SYT1与DGK1/DGK2的相互作用
研究通过TurboID邻近标记蛋白质组学发现，SYT1与二酰基甘油激酶DGK1在拟南芥细胞培养物中存在相互作用。免疫共沉淀和FRET分析进一步证实，SYT1的C2结构域与DGK1/DGK2的C1结构域直接结合，而DGK1和DGK2则通过辅助结构域形成异源二聚体。BiFC实验显示，SYT1与DGK2的相互作用依赖于ER-PM CS的形成，当使用PI4P磷酸酶SAC1破坏接触位点时，相互作用消失。

ER-PM CS的特异性功能
DGK1和DGK2通常定位于整个内质网，但与SYT1共表达时，会在ER-PM CS富集。

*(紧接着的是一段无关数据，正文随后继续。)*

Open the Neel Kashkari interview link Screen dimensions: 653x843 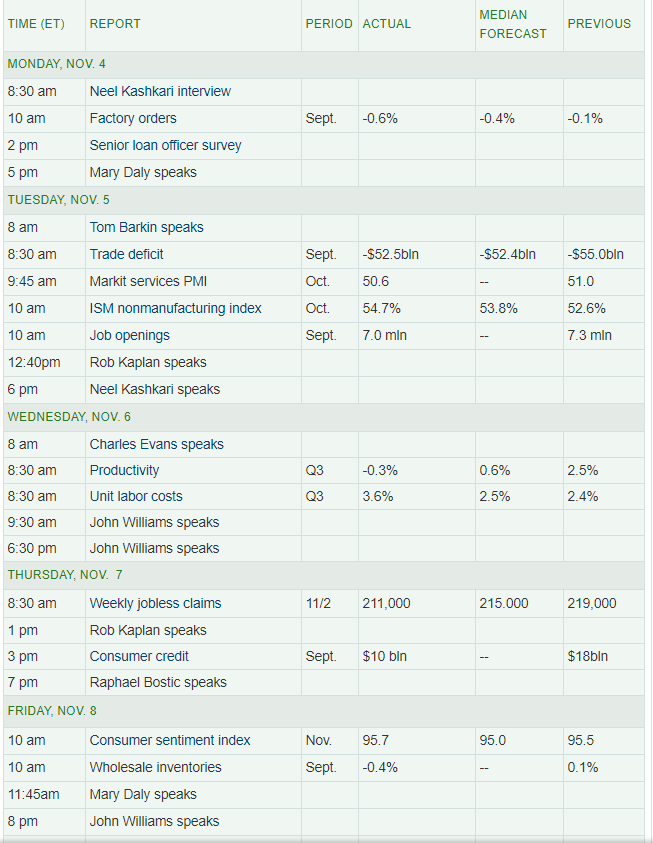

这种定位变化不依赖于人工ER-PM连接蛋白MAPPER，表明SYT1是驱动DGKs在接触位点聚集的关键因子。通过机器学习工具Ilastik对共聚焦图像进行分割量化，发现SYT1-DGK2复合物在ER-PM CS的富集比例显著高于其他ER区域。

DAG代谢的膜区室化调控
脂质组学分析显示，冷胁迫下_dgk1dgk2突变体的内质网膜（IM）中DAG34:2和DAG34:3含量比野生型增加1.8倍，而质膜（PM）无显著差异。这与_syt1syt3突变体PM积累DAG的表型形成对比，证实DGK1/DGK2在内质网以_cis方式磷酸化DAG，而非在质膜（_trans）。该过程通过将DAG转化为磷脂酸（PA），促进PI循环以补充应激消耗的PIP。

转录组与表型关联
RNA-seq分析发现_syt1和_dgk1dgk2在冷胁迫下有24个共同差异表达基因（DEG），显著富集于非生物胁迫响应通路。表型实验表明，_syt1和_dgk1dgk2均降低拟南芥的冷驯化抗冻性，而三突变体_dgk1dgk2syt1表型未进一步恶化，提示三者通过同一通路发挥作用。

进化与跨物种意义
DGK1/DGK2与人类HsDGKε同源，均含跨膜域和C1结构域。研究推测HsDGKε可能通过与Extended Synaptotagmins（E-Syts）在ER-PM CS形成类似模块，暗示该机制在真核生物中的保守性。植物中尚未发现类似动物TMEM24或Nir2的PI转运蛋白，未来需鉴定更多参与PI循环的ER-PM CS组分。

技术方法与创新
研究整合了TurboID邻近标记、FRET/BiFC活体互作检测、高分辨率脂质组学（LC-MS）和机器学习辅助图像分析。其中，SAC1活性调控实验为ER-PM CS依赖性互作提供了直接证据，而双相分配膜分离技术则精准定位了DAG代谢的膜区室差异。

生理意义与应用前景
该机制解析了植物在胁迫下维持PM稳定的双保险策略：SYT1清除PM的DAG避免膜损伤，DGK1/DGK2则将其转化为PA以驱动PI循环。这一发现为作物抗逆改良提供了新靶点，例如通过调控SYT1-DGK模块增强植物对盐害或低温的耐受性。